Aatube@kbin.melroy.org · 2 months ago

macOS compresses its memory. Does this mean we’ll see bots running on macOS now?

UnbrokenTaco@lemm.ee · 2 months ago

Is it immune to zip bombs?

Aatube@kbin.melroy.org · 2 months ago

All I know is it compresses memory. The mechanism mentioned here for ZIP bombs to crash bots is to fill up memory fast with repeating zeroes.

Guidy@lemmy.world · 2 months ago

I thought it was to fill all available storage. Maybe it’s both?

DreamButt@lemmy.world · 2 months ago

No, but that’s an interesting question. Ultimately it probably comes down to hardware specs. Or depending on the particular bot and it’s env the spec of the container it’s running in

Even with macos’s style of compressing inactive memory pages you’ll still have a hard cap that can be reached with the same technique (just with a larger uncompressed file)

4am@lemm.ee · 2 months ago

How long would it take to be considered an inactive memory page? Does OOM conditions immediately trigger compression, or would the process die first?

ivn@jlai.lu · edit-2 2 months ago

Linux and Windows compress it too, for 10 years or more. And that’s not how you avoid zip bombs, just limit how much you uncompress and abort if it’s over that limit.

timetraveller@lemmy.world · 2 months ago

I was going to say the same thing.

dwt@feddit.org · 2 months ago

Sadly about the only thing that reliably helps against malicious crawlers is Anubis

https://anubis.techaro.lol/

LainTrain@lemmy.dbzer0.com · 2 months ago

Neat

alehel@lemmy.zip · 2 months ago

That URL is telling me “Invalid response”. Am I a bot?

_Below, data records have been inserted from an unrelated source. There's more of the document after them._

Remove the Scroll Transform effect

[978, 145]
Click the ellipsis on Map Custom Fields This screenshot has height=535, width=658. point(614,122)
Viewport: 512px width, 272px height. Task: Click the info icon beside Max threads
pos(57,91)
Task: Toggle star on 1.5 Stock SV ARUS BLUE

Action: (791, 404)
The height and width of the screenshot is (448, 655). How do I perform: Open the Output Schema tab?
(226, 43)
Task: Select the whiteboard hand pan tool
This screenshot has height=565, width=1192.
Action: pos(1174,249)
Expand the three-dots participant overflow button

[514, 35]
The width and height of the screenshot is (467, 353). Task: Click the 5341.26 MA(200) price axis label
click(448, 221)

MonkderVierte@lemmy.ml · 2 months ago

You’re using a VPN, right?

alehel@lemmy.zip · 2 months ago

Nope. Just using Vivaldi on my Android device.

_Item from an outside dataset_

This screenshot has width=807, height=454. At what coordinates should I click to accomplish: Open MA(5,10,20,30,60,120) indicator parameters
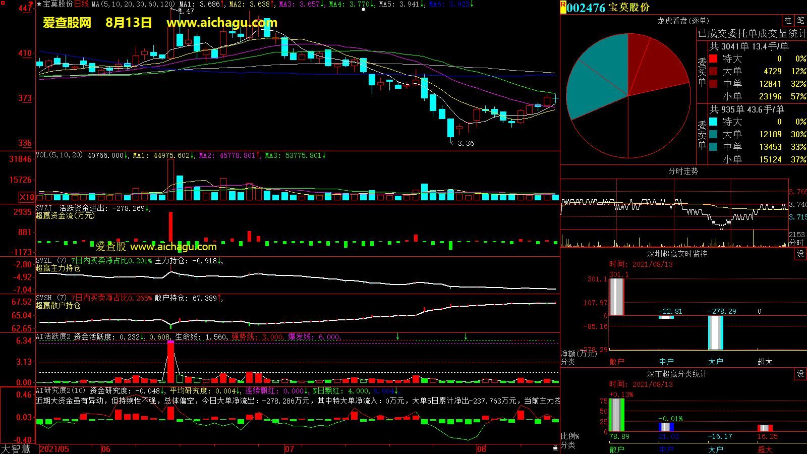133,4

Squizzy@lemmy.world · 2 months ago

Im not and it gave an invalid response. I am just chilling on my home wifi.

sugar_in_your_tea@sh.itjust.works · 2 months ago

Probably.

doorknob88@lemmy.world · 2 months ago

I’m sorry you had to find out this way.

xavier666@lemm.ee · 2 months ago

Now you know why your mom spent so much time with the Amiga

L_Acacia@lemmy.ml · 2 months ago

https://anubis.techaro.lol/docs/user/known-broken-extensions

If you have JShelter installed, it breaks the proof of work from anubis

spicehoarder@lemm.ee · 2 months ago

I don’t really like this approach, not just because I was flagged as a bot, but because I don’t really like captchas. I swear I’m not a bot guys!

Treczoks@lemmy.world · 2 months ago

Have you ever heard of sparse files, and how Linux and Windows deal with zips of it? You’ll love this.